WHAT YOU NEED TO DO: Reproduce the listing below verbatim, line for line, omitting the pictures from your reply.
— Begin —
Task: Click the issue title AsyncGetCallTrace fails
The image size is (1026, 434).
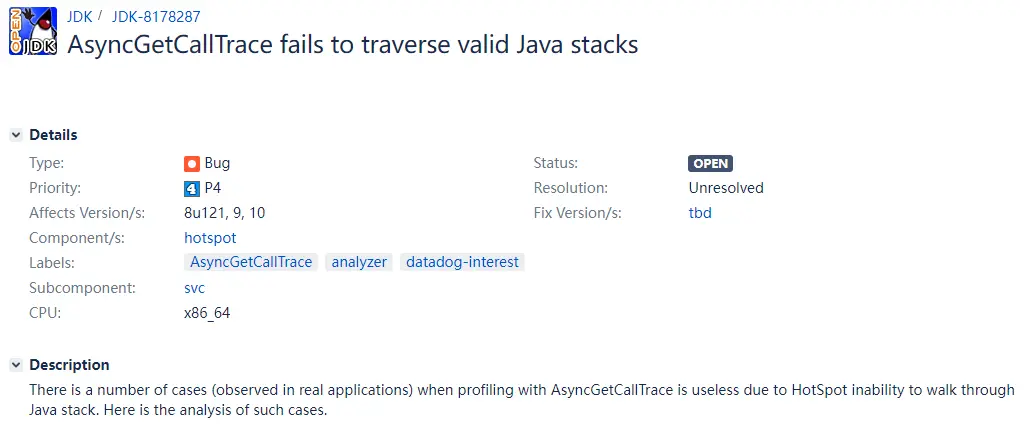Action: pos(352,44)
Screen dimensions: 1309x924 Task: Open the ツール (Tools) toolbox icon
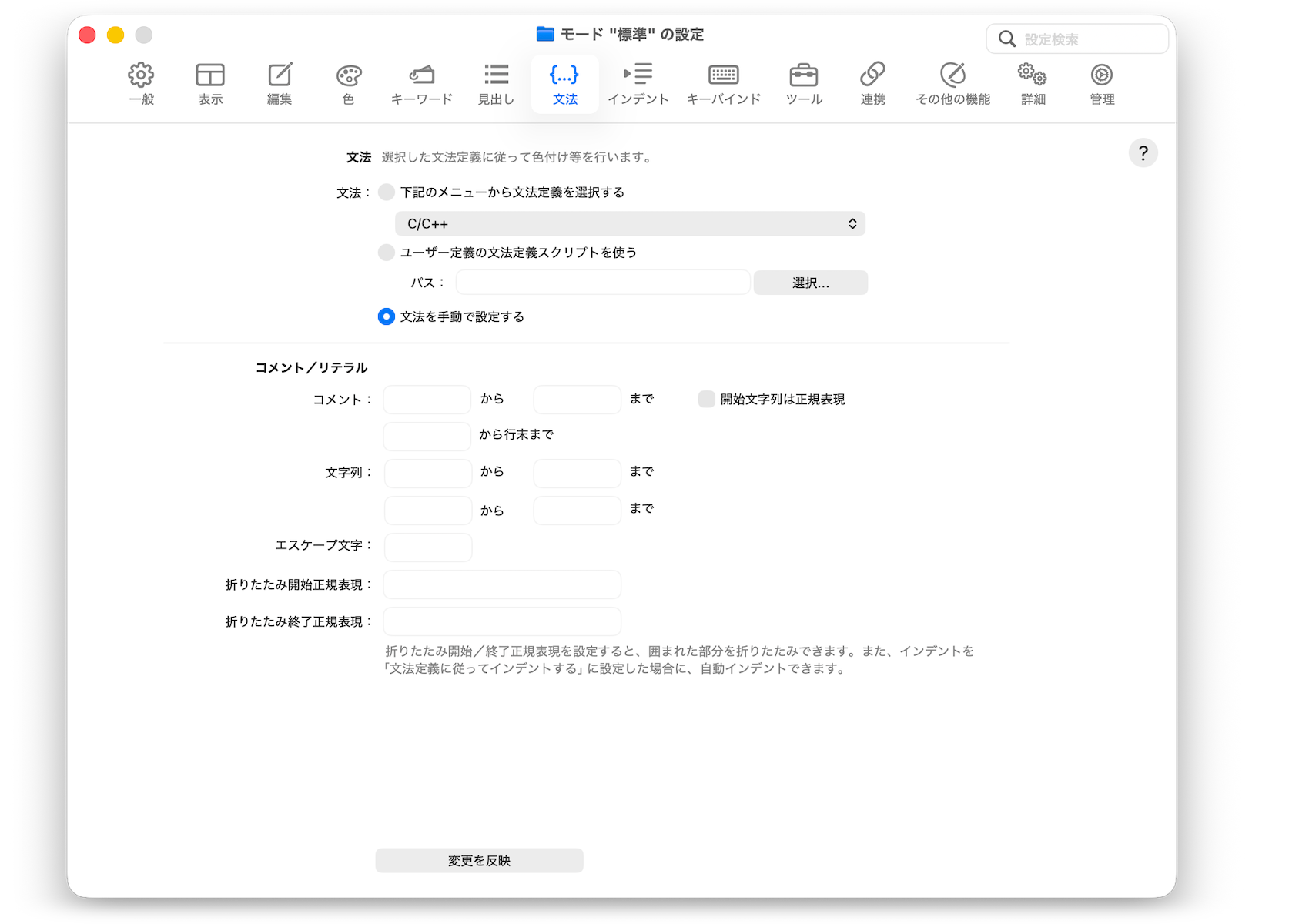pos(804,83)
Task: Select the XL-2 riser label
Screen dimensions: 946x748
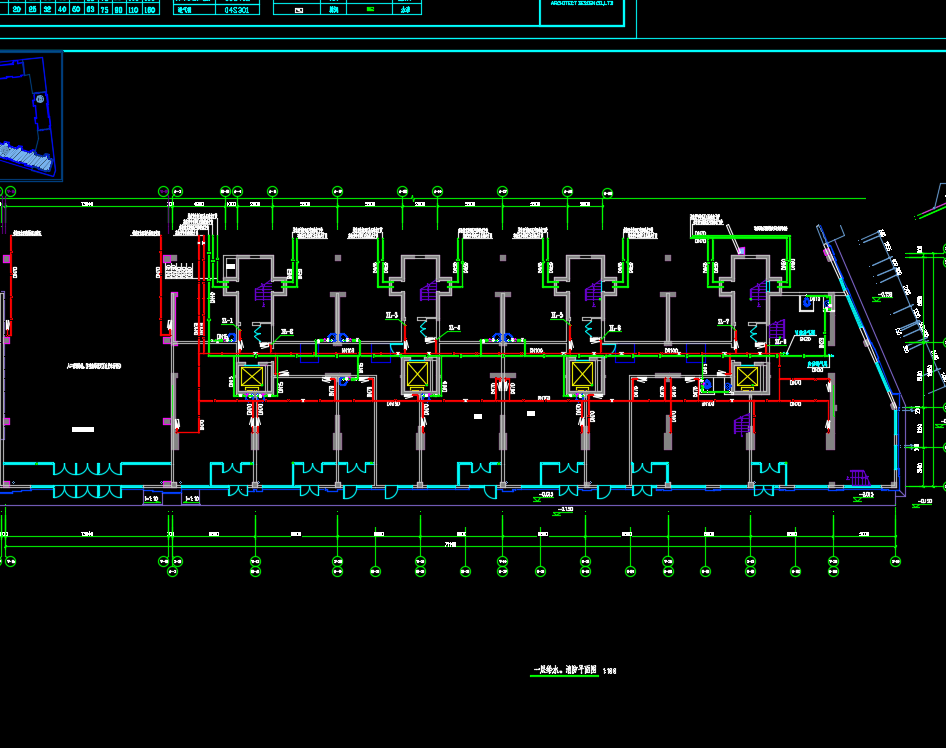Action: (287, 331)
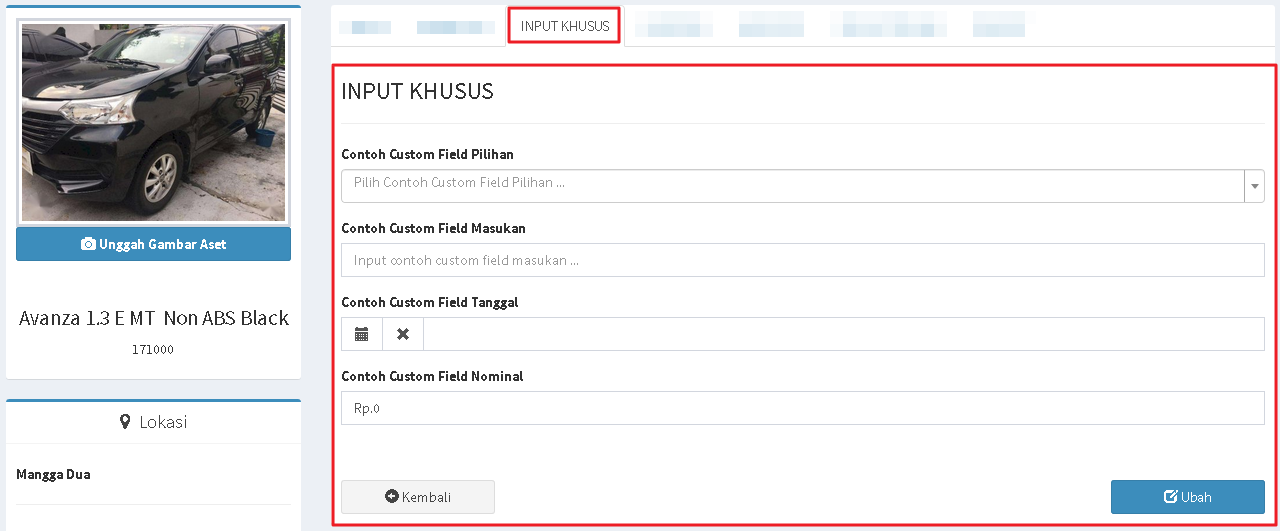
Task: Switch to the INPUT KHUSUS tab
Action: tap(564, 26)
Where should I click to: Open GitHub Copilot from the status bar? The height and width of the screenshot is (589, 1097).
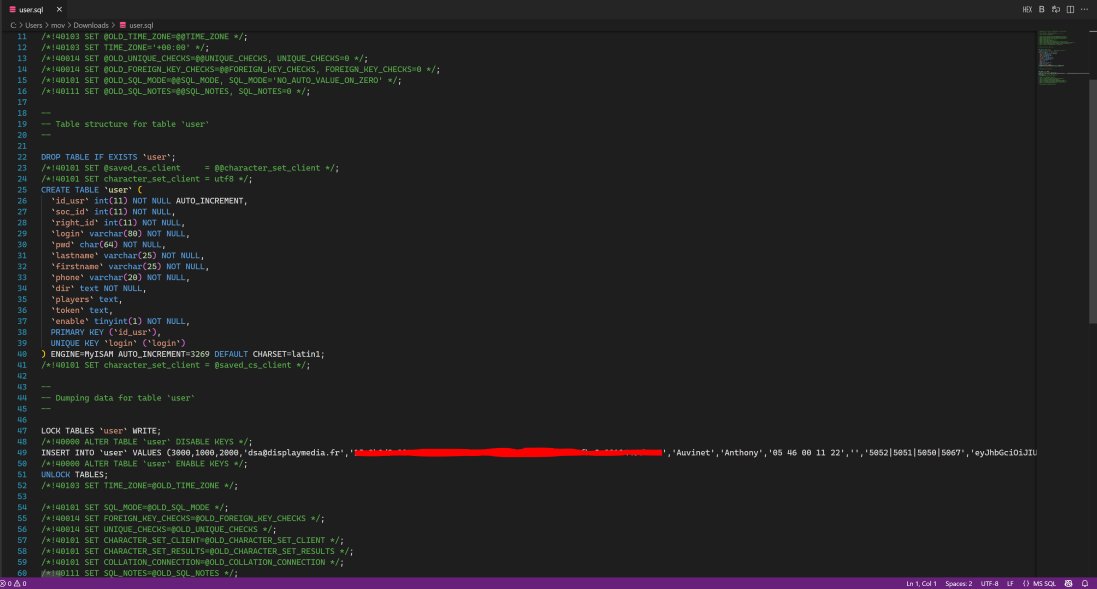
— End —
RESULT OF THE TASK:
Task: Click the issue title AsyncGetCallTrace fails
The image size is (1026, 434).
Action: pos(352,44)
Screen dimensions: 1309x924 Task: Open the ツール (Tools) toolbox icon
pos(804,83)
Task: Select the XL-2 riser label
Screen dimensions: 946x748
Action: (287, 331)
Task: Switch to the INPUT KHUSUS tab
Action: tap(564, 26)
Where should I click to: Open GitHub Copilot from the status bar? The height and width of the screenshot is (589, 1097).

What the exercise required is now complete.